> **What the task asks**
Copy out every line in the rows below that contains the string "button".
━━━━━ Provided information
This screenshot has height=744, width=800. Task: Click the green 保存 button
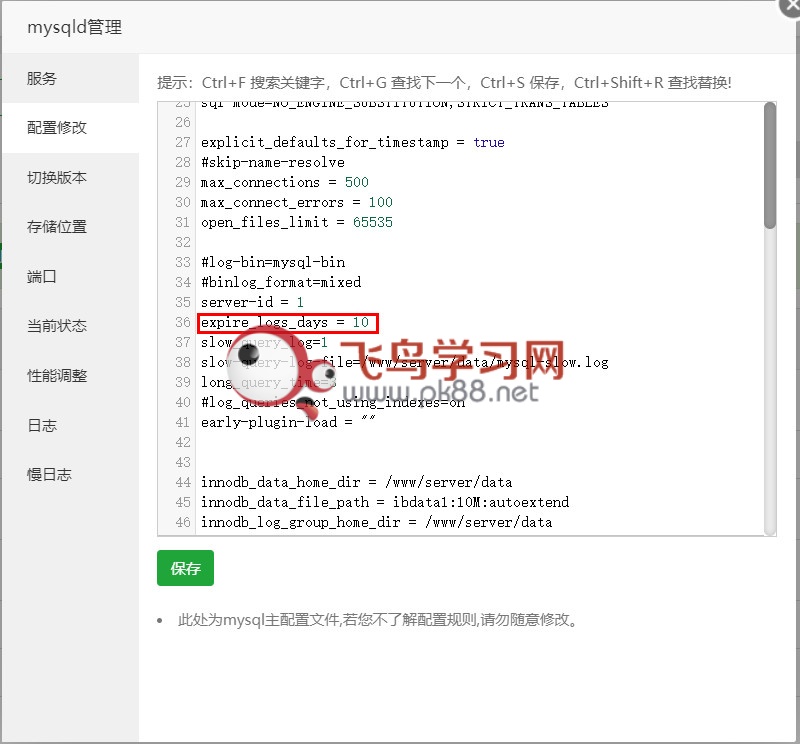(x=185, y=568)
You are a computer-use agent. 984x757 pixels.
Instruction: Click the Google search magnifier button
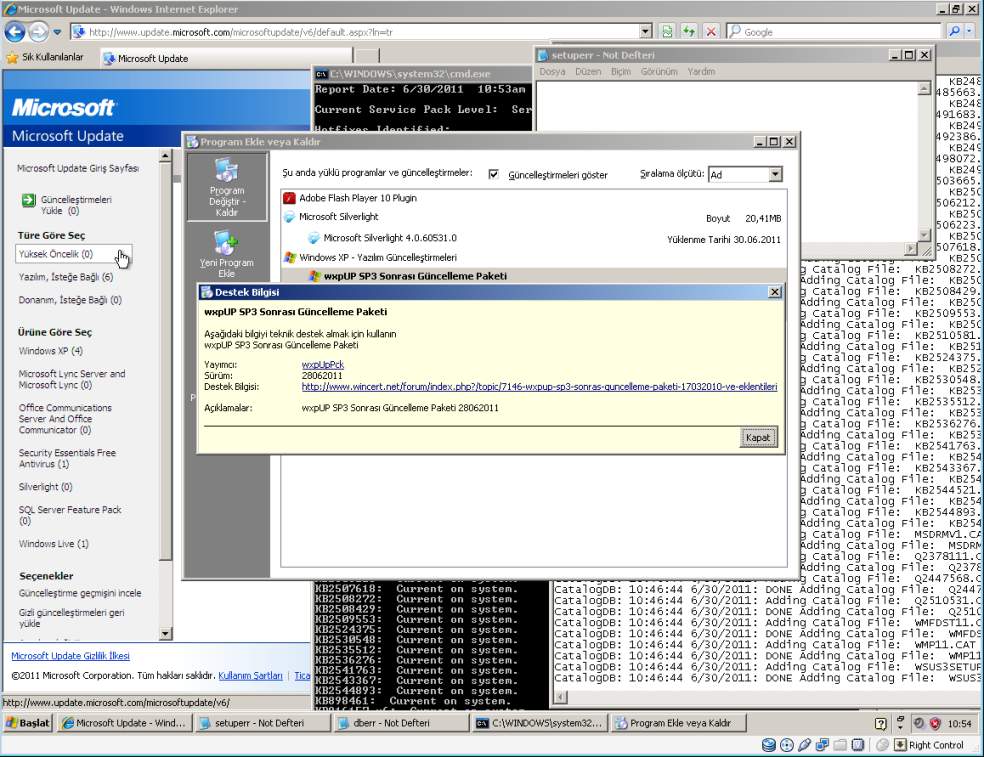954,32
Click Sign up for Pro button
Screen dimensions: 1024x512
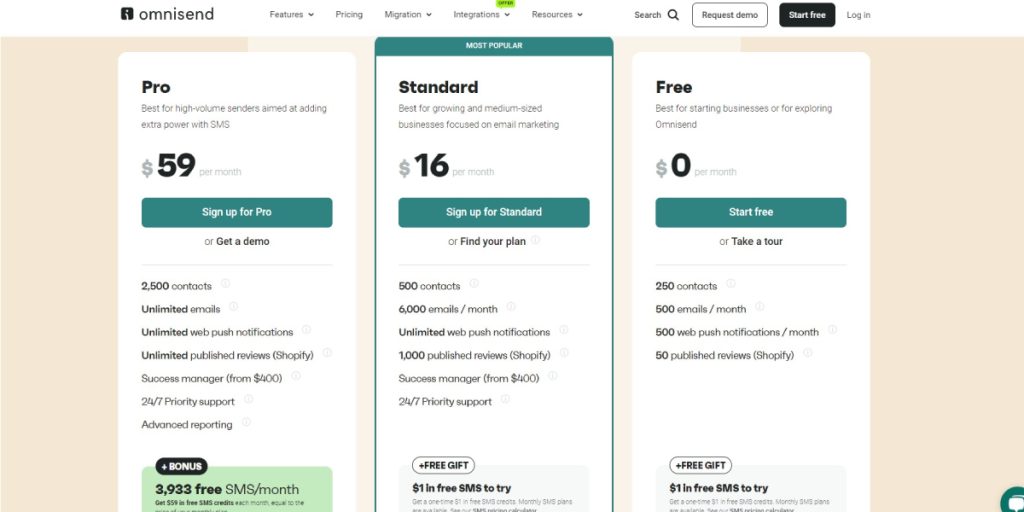pyautogui.click(x=236, y=212)
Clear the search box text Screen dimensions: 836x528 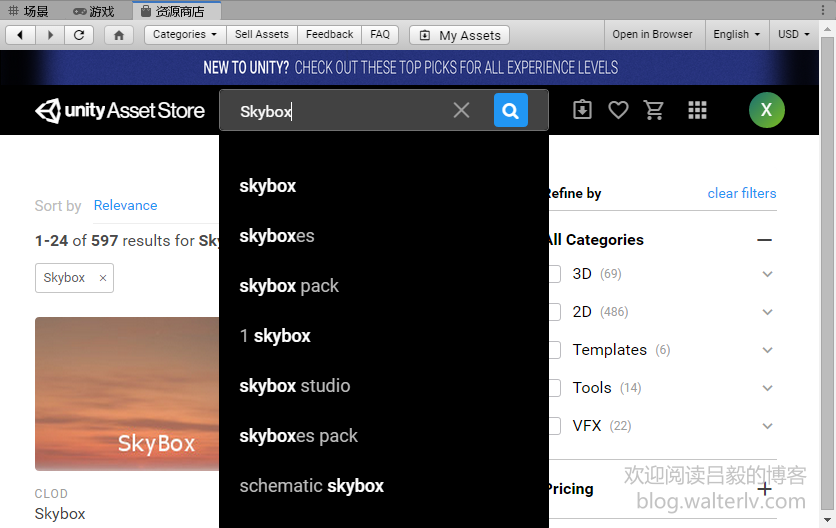click(461, 111)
━━━━━━━━━━
> **Solved exercise**
This screenshot has height=744, width=800. Task: Click the green 保存 button
Instruction: Click the Google search magnifier button
Click Sign up for Pro button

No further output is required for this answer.